If an image has been generated on negative or transparency, then scanned and transformed into a digital file, then the original is safe. However if it has been digitally originated, such as much of today's news and sport photography, then vital parts of our cultural heritage may be lost forever. This problem will get worse as more photography becomes completely digital.

The two aspects of the problem

The longevity problem can be divided into two questions the lifespan of the medium on which the file is stored, e.g. a CD-rom, and the obsolescence of the format: digital formats age quite rapidly because they are superseded by new formats, particularly if they are proprietary ones.

As the British Joint Information Systems Committee says: "Preservation is therefore a more immediate issue for digital than for traditional resources. Digital resources will not survive or remain accessible by accident: pro-active preservation is needed"

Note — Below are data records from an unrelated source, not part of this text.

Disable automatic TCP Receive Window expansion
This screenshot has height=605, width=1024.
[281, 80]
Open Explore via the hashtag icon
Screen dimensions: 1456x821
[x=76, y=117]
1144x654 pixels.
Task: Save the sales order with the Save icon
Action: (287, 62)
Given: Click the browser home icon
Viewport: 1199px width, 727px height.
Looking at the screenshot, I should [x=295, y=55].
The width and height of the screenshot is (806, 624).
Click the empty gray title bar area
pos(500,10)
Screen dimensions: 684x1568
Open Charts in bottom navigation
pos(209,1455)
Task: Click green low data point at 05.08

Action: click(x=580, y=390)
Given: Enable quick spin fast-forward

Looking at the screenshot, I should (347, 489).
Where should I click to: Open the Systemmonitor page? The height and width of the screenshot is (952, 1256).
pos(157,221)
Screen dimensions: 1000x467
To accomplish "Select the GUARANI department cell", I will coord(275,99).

The key technical approaches for keeping digital information alive over time were first outlined in a 1996 report to the US Commission on Preservation and Access (Task Force 1996).

  • Refreshing involves periodically moving a file from one physical storage medium to another to avoid the physical decay or the obsolescence of that medium. Because physical storage devices (even CD-roms) decay, and because technological changes make older storage devices (such as 8 inch floppy drives) inaccessible to new computers, some ongoing form of refreshing is likely to be necessary for many years to come.
  • Migration is an approach that involves periodically moving files from one file encoding format to another that is useable in a more modern computing environment. (An example would be moving a Wordstar file to WordPerfect, then to Word 3.0, then to Word 5.0, then to Word 97.) In a photographic environment we come across older Photoshop files that are no longer readable and had to update them into a new format. Migration seeks to limit the problem of files encoded in a wide variety of file formats that have existed over time by gradually bringing all former formats into a limited number of contemporary formats.
  • Emulation seeks to solve a similar problem that migration addresses, but its approach is to focus on the applications software rather than on the files containing information. Emulation backers want to build software that mimics every type of application that has ever been written for every type of file format, and make them run on whatever the current computing environment is. (So, with the proper emulators, applications like Wordstar and Word 3.0 could effectively run on today's machines.)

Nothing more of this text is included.